In July he was seriously hurt when a sheriff’s deputy, responding to reports of a darkly-dressed pedestrian on Highway 20 at half past 3 a.m., accidentally hit him in the middle of the eastbound lanes near Lebanon. On Monday, Albany police say, he was on a mountain bike, headed west on Queen Avenue, when witnesses saw him going around the closed crossing gate, getting hit by the train and being thrown clear.

Capt. Eric Carter told me that according to the report of the first responders, the train was going about 36 miles an hour, though the report failed to say in which direction. A witness could see the train coming and did not understand why anyone would attempt to get across the tracks. The report in front of Carter when I talked to him didn’t say whether Duke was wearing ear buds that might have kept him from hearing the approaching train or the warning bells at the crossing. But clearly he had to have seen the closed gate in order to go around it.

Carter says no one will ever know whether the young man didn’t see the train or saw it and thought he could beat it across the tracks. As the local paper pointed out, someone else, also on a bike, was killed at the Queen Avenue crossing last year after also ignoring a down gate, though the circumstances might have been different in other ways.

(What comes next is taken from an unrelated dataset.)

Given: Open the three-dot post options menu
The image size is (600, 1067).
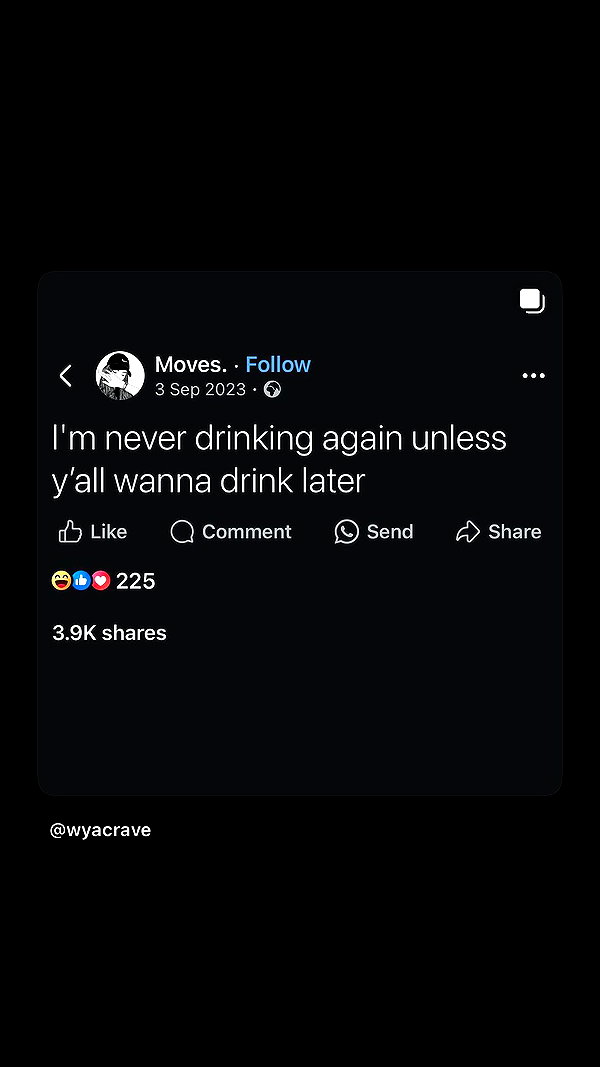Looking at the screenshot, I should coord(533,376).
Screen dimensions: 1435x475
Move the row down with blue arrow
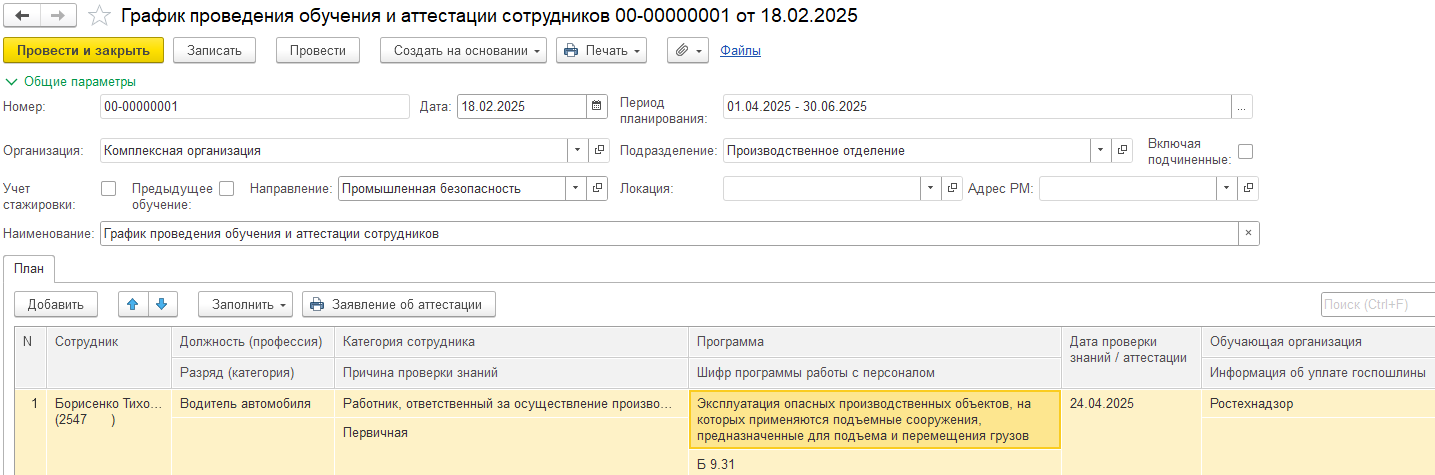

Just this week, the Albany City Council considered a request to establish quiet zones around grade crossings, putting the idea in the transportation plan as a long-term unfunded goal. The council did not consider more immediate action because of the expense of outfitting crossings with additional protection beyond the common gates, bells and lights, as would be required under federal law. Among the requirements might be that gates be installed so that it would be harder to go around them. Sadly, if people disregard bells, lights and gates that are down, even more elaborate crossing protection is unlikely to prevent all deaths. (hh)

Crossing protection in action during a switching operation at the Queen Avenue crossing.

Crossing protection in action during a switching operation at the Queen Avenue crossing.